3. L'arrêté en litige rappelle l'objet de la déclaration préalable de travaux présentée par la société requérante et cite dans leur intégralité, d'une part, les dispositions de l'article Un2 du règlement du plan local d'urbanisme de la commune de Laudun-l'Ardoise applicables à la réalisation des murs de clôture dans la zone Un de ce plan et, d'autre part, les dispositions de l'article II du règlement du plan de prévention des risques d'inondation couvrant le territoire de la commune relatives à l'édification de clôtures dans la zone R2/u de ce dernier plan.
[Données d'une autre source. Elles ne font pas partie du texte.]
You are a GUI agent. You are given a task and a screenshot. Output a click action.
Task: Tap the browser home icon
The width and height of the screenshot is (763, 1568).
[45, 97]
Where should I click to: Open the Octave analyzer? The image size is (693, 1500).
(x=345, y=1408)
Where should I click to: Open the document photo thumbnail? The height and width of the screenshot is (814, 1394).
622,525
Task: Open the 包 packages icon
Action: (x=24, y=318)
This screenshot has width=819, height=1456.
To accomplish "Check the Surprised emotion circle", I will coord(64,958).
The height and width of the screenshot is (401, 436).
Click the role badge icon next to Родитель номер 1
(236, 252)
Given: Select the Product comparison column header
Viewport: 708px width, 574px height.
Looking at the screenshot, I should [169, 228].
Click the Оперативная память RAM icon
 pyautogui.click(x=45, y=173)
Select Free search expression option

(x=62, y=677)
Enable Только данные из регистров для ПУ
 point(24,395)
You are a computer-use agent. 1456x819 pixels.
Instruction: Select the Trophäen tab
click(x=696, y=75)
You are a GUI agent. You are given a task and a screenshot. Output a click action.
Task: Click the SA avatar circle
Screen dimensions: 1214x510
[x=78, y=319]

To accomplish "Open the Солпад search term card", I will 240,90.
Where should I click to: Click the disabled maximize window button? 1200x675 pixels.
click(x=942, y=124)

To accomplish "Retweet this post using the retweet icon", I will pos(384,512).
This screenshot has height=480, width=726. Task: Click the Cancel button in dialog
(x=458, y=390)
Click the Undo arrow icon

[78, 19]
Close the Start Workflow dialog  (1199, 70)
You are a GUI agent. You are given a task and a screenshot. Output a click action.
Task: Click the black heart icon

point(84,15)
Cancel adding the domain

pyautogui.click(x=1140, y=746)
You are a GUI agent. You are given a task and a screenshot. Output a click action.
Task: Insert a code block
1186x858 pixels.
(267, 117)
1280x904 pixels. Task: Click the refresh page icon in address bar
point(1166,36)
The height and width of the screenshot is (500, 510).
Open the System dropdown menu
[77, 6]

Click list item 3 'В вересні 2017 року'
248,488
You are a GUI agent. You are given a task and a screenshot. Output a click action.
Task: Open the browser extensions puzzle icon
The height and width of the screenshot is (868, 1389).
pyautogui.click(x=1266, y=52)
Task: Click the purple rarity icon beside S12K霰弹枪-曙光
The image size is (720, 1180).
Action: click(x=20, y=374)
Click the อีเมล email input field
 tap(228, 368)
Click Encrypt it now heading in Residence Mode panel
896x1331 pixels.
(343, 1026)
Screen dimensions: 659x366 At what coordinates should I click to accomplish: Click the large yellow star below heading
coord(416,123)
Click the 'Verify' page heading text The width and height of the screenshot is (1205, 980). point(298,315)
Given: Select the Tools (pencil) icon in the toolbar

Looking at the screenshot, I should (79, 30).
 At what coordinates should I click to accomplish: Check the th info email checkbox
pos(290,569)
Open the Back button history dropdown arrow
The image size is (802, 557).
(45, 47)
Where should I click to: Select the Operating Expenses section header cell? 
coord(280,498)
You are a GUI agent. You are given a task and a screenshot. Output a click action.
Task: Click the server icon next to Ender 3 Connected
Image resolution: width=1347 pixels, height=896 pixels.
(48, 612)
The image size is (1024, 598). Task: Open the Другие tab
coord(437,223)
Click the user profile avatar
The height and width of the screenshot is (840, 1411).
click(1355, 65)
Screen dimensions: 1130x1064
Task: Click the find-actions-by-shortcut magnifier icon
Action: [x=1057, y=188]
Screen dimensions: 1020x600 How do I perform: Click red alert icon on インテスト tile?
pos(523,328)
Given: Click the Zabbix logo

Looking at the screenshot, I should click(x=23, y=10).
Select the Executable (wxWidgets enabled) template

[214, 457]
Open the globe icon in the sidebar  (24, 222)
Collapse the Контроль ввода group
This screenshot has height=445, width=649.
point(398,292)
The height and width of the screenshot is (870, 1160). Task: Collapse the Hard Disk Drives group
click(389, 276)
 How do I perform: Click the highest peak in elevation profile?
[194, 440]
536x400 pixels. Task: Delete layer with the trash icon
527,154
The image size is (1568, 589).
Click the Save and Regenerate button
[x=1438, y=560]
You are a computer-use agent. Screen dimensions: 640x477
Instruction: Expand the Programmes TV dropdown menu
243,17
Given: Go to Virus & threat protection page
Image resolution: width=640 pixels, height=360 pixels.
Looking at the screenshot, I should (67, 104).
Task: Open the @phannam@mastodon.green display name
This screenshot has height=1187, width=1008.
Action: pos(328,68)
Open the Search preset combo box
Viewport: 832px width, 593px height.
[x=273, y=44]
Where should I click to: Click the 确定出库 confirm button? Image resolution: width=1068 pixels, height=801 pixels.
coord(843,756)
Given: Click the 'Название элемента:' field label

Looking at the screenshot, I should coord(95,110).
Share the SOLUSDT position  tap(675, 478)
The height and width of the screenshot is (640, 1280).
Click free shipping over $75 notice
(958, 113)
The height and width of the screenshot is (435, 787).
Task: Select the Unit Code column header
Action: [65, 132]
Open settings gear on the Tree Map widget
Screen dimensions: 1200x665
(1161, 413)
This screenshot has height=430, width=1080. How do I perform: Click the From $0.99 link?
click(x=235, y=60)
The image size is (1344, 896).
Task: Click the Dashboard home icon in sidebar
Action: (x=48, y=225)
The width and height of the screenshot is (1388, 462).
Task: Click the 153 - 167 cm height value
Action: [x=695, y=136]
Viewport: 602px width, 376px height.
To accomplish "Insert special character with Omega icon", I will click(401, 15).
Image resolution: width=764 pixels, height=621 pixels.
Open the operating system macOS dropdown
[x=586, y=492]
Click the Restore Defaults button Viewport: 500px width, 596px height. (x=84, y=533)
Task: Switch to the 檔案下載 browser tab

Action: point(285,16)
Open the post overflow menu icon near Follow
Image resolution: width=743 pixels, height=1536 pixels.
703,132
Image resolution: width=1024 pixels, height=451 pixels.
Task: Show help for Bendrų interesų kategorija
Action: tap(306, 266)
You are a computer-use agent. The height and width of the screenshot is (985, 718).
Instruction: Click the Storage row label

L'arrêté mentionne par ailleurs que la déclaration préalable n'a pas été signée par la pétitionnaire. La société appelante a ainsi été mise à même de comprendre les raisons pour lesquelles le maire s'est opposé à sa déclaration après l'avoir d'ailleurs alertée sur l'illégalité des travaux par sa lettre du 13 mai 2020 mentionnée au point 1 du présent arrêt. Les circonstances que l'arrêté ne précise pas le nom et la date d'approbation du plan de prévention des risques d'inondation en vigueur et qu'il comporte une indication erronée s'agissant du secteur de la zone Un du plan local d'urbanisme dans lequel se situe le terrain en cause ne sont pas de nature à caractériser une insuffisance de motivation. Par suite, le moyen invoqué en ce sens doit être écarté.
4. En deuxième lieu, aux termes de l'article L. 151-43 du code de l'urbanisme : " Les plans locaux d'urbanisme comportent en annexe les servitudes d'utilité publique affectant l'utilisation du sol et figurant sur une liste dressée par décret en Conseil d'Etat. ". L'article R. 151-51 du même code précise que : " Les annexes au plan local d'urbanisme comprennent (...) les servitudes d'utilité publique affectant l'utilisation du sol appartenant aux catégories figurant sur la liste annexée au présent livre (...) ". Figurent notamment au nombre de ces servitudes, selon l'annexe au livre Ier dudit code, les " Plans de prévention des risques naturels prévisibles établis en application de l'article L. 562-1 du code de l'environnement (...) ".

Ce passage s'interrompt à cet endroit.